§ Exercise prompt:
Copy out every line of the data below word for word, leaving out the pictures.

=-=-=-=-=

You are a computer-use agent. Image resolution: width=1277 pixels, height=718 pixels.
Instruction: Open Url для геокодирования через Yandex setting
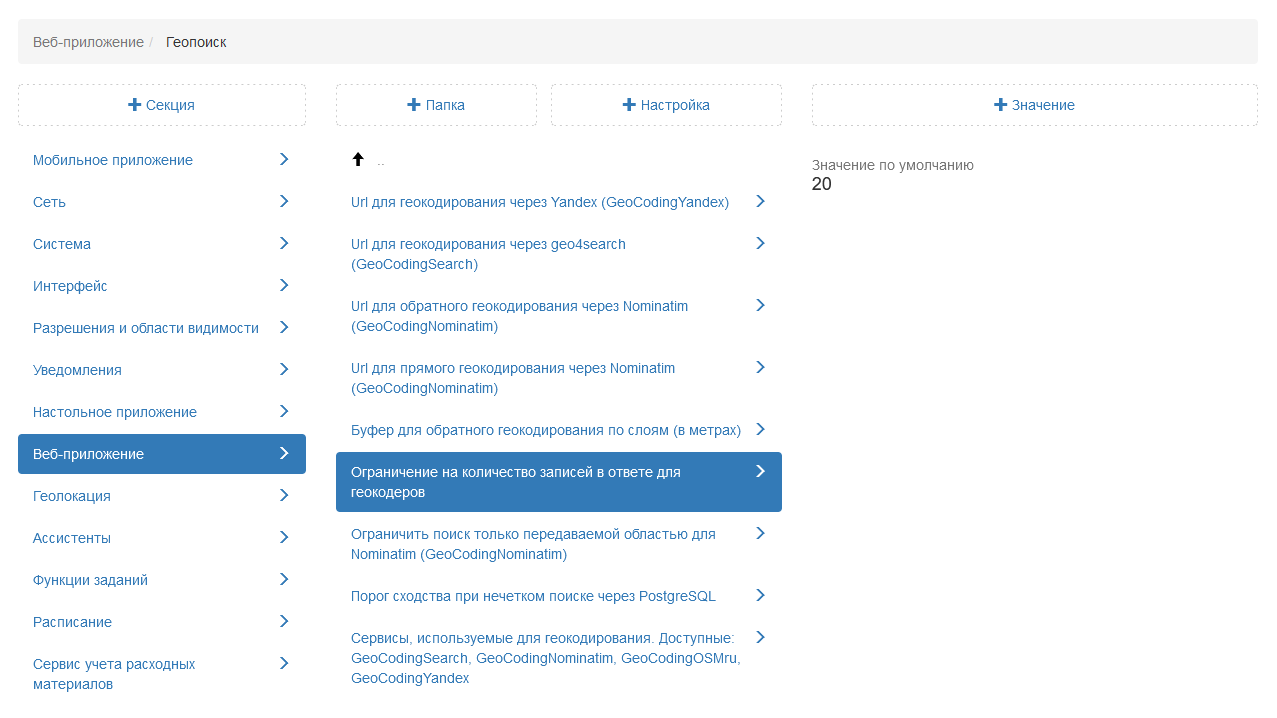[540, 202]
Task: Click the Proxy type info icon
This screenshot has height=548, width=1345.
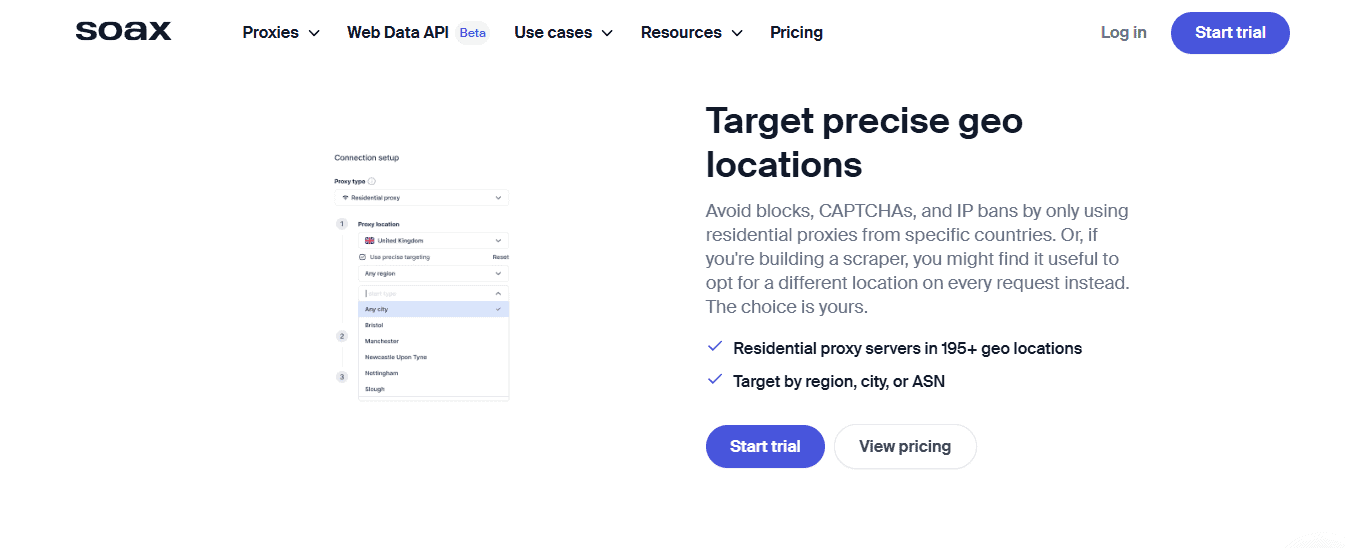Action: coord(372,181)
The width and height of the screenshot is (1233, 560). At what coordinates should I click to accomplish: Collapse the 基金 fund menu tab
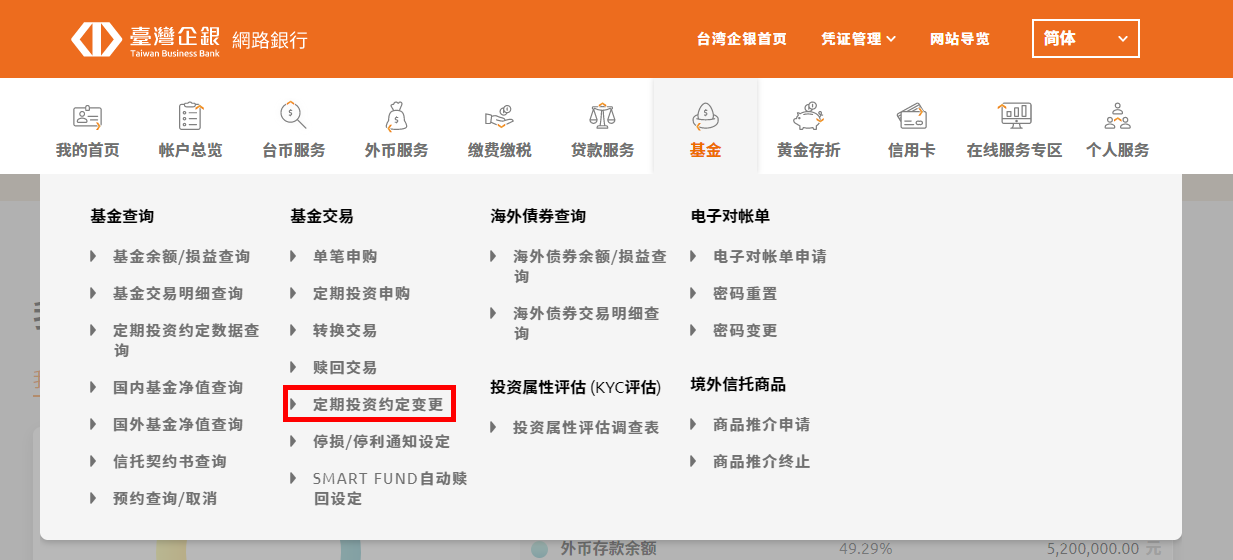(x=705, y=128)
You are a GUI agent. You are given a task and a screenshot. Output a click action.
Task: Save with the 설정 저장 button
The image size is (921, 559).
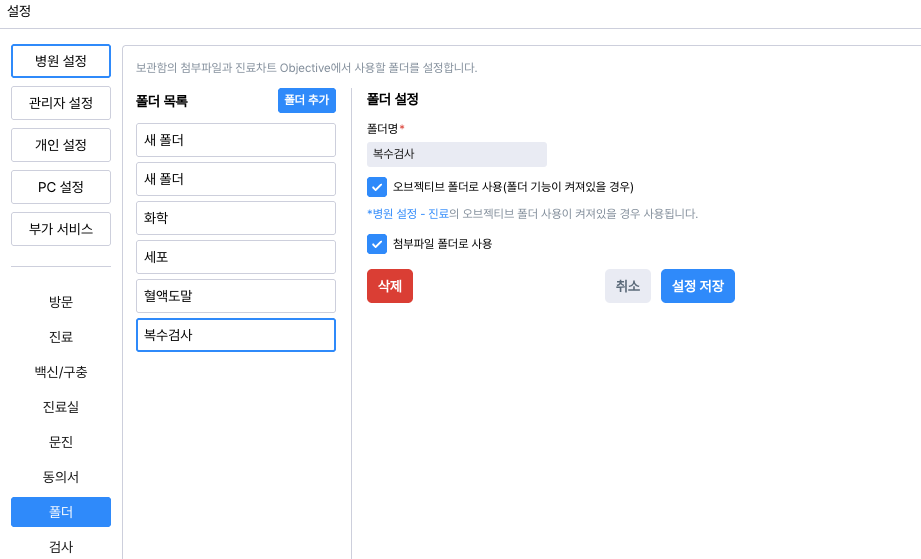pos(697,286)

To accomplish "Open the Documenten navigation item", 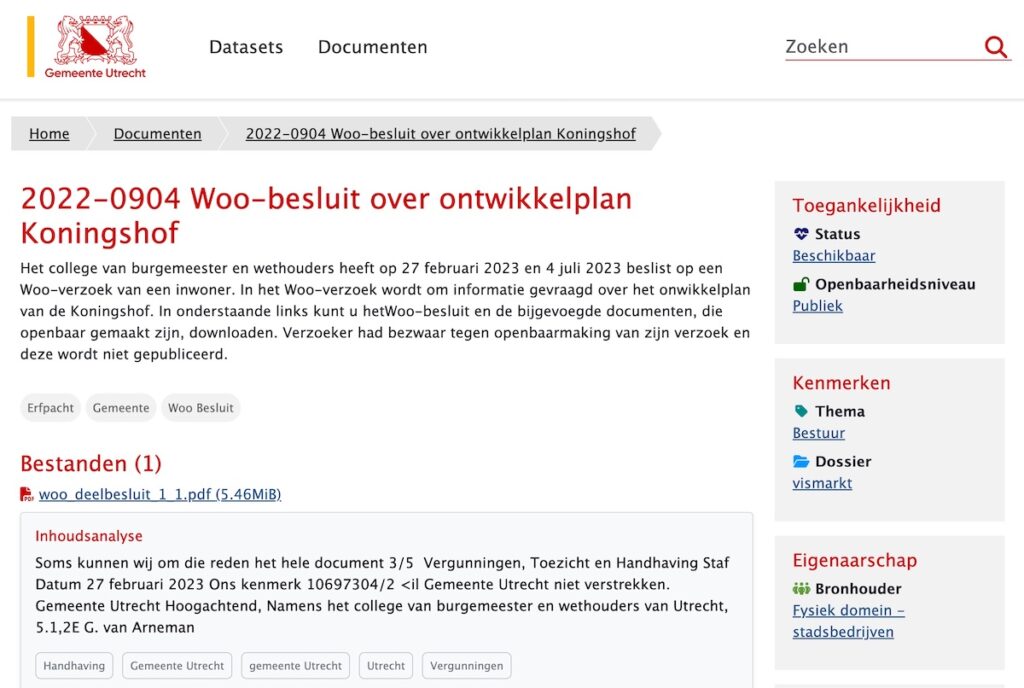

=-=-=-=-=

§ Response to the exercise:
You are a computer-use agent. Image resolution: width=1277 pixels, height=718 pixels.
Instruction: Open Url для геокодирования через Yandex setting
[540, 202]
Task: Click the Proxy type info icon
This screenshot has height=548, width=1345.
Action: coord(372,181)
The width and height of the screenshot is (1233, 560). At what coordinates should I click to accomplish: Collapse the 基金 fund menu tab
(x=705, y=128)
You are a GUI agent. You are given a task and a screenshot. Output a click action.
Task: Save with the 설정 저장 button
The image size is (921, 559).
pos(697,286)

To accomplish "Open the Documenten navigation item", 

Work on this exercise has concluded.